How records actually move through an adapter, from trigger to mapped write, is a short read: see how does data integration work. The trigger side, push vs pull, has its own tradeoffs covered in webhooks vs polling.

Build or buy

Building the Stripe-to-QuickBooks adapter above is a 2 to 6 week project for one engineer, and then a permanent tax: the rule-of-thumb maintenance cost is 20% of an engineer's time per integration, forever. A realistic maintenance year for that one adapter looks like this:

  • QuickBooks minor-version release changes the validation on DocNumber; rejected writes pile up for two days before anyone looks.
  • Stripe ships a new API version; your pinned version keeps working, but a new event field your team wants means a migration and a re-test of every transform.
  • The OAuth refresh token is invalidated when an admin changes the connected QuickBooks account's password. Syncs stop; the fix is a manual re-auth nobody documented.
  • A customer with 40,000 historical charges connects, and the naive backfill loop hits the rate limit and starves the live sync behind it.

None of these are exotic. Each one is an afternoon to a week of engineering, and they arrive whether or not the roadmap has room.

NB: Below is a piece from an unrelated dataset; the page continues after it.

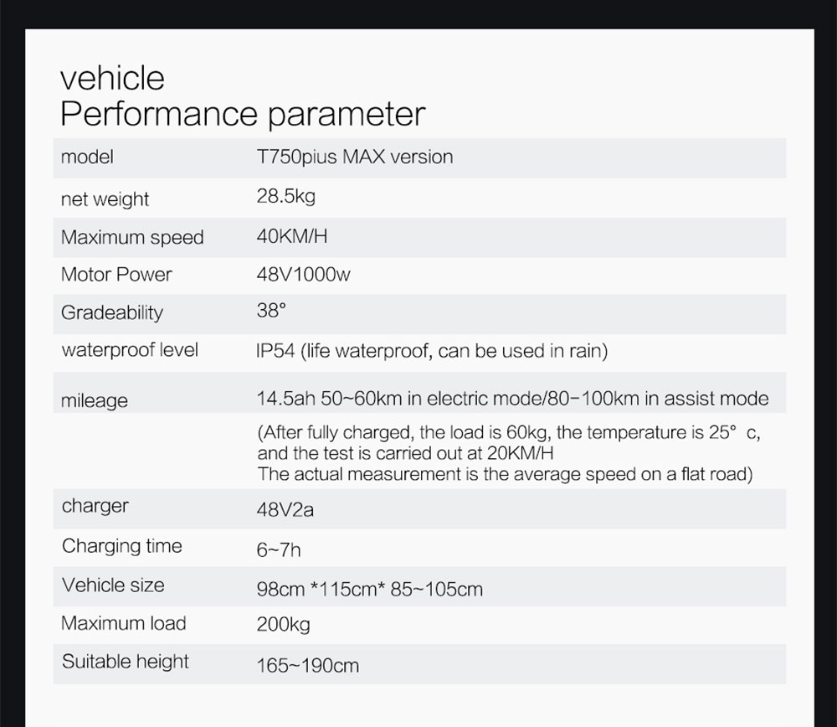Click the "mileage" row label

pos(95,401)
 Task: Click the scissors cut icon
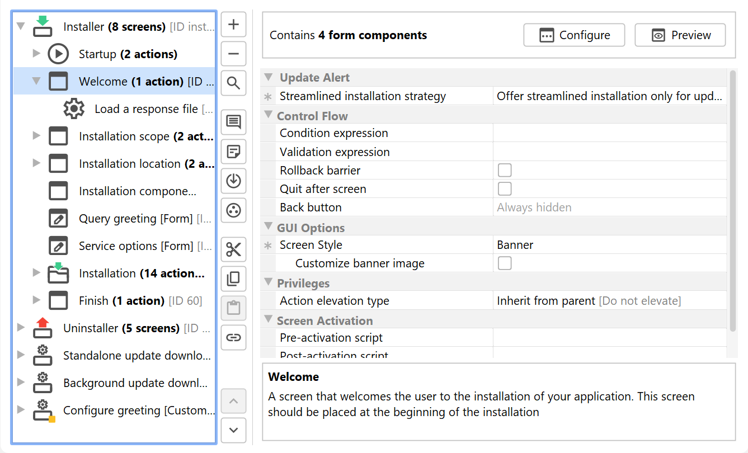click(234, 249)
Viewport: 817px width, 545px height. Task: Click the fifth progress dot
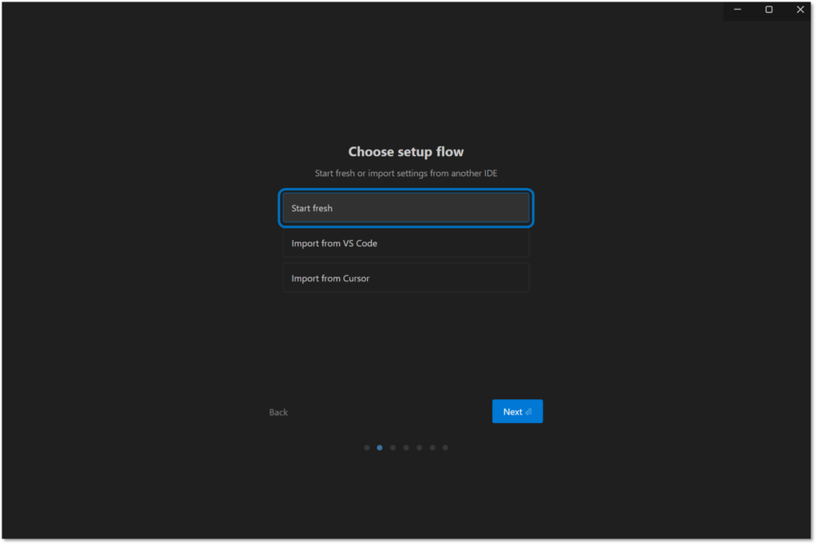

A prebuilt api connector for the same pair costs minutes to configure, because the five jobs are already done and tested across every customer running that pair.

The build case survives only when the integration is your product's differentiator. For everything else, the pattern is the same one hardware settled decades ago: nobody solders their own plug. On a data integration platform, the adapter is the thing you configure, not the thing you write.